Image: President Donald Trump disembarks from Air Force One at Morristown Municipal Airport in Morristown, N.J. on  Aug. 9, 2019.
President Donald Trump disembarks from Air Force One at Morristown Municipal Airport in Morristown, N.J. on Aug. 9, 2019.Saul Loeb / AFP - Getty Images file

President Donald Trump renewed his attack on the Federal Reserve on Monday, berating his appointee, Fed Chairman Jerome Powell, for a "horrendous lack of vision" and calling for the central bank to slash rates by one full percentage point.

"The Fed Rate, over a fairly short period of time, should be reduced by at least 100 basis points, with perhaps some quantitative easing as well. If that happened, our Economy would be even better, and the World Economy would be greatly and quickly enhanced — good for everyone!" Trump tweeted on Monday morning.

The president's comments are the latest in a long line of attacks on the Fed — an independent agency that, like other central banks around the world, is insulated from short-term political interests — and its key decision-makers, several of whom are his own appointees.

"Our Economy is very strong, despite the horrendous lack of vision by Jay Powell and the Fed, but the Democrats are trying to 'will' the Economy to be bad for purposes of the 2020 Election. Very Selfish!" the president wrote.

Trump has expressed increasing frustration with the Fed, which has raised rates seven times during his presidency. With the economy as the central focus of his re-election campaign for 2020, Trump is keen to keep the economy on an even keel.

Despite a robust stock market and the lowest unemployment in almost half a century, Trump insists "the stock market would be 10,000 points higher" and the economy would “go up like a rocket” if the Fed were to slice rates by one percent — a level that has traditionally only been associated with extreme economic uncertainty and recession.

Before the last two economic downturns, in 2001 and 2007, the Fed raised rates both times and did not lower rates until just before the recession hit a year later.

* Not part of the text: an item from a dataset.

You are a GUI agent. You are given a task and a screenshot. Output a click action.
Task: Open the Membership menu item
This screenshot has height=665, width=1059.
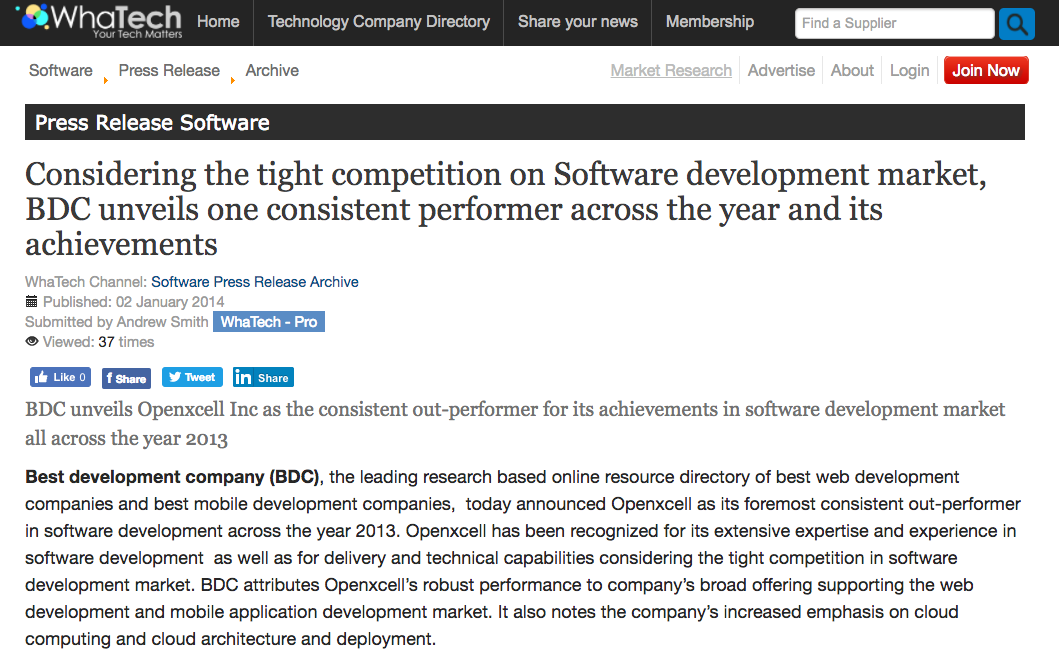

At its most recent meeting, in July, the Fed cut its benchmark borrowing rate by 0.25 percentage points, a move that Powell noted was not due to any "political considerations" but rather the result of mounting economic metrics that indicate a global slowdown in growth that would eventually hit the U.S.

Financial markets are expecting at least one more rate cut this year, possibly when the Fed meets next, on Sept. 17-18. Some members of the Federal Open Market Committee, which votes on rate changes, are also pushing for a second rate cut, likely in December.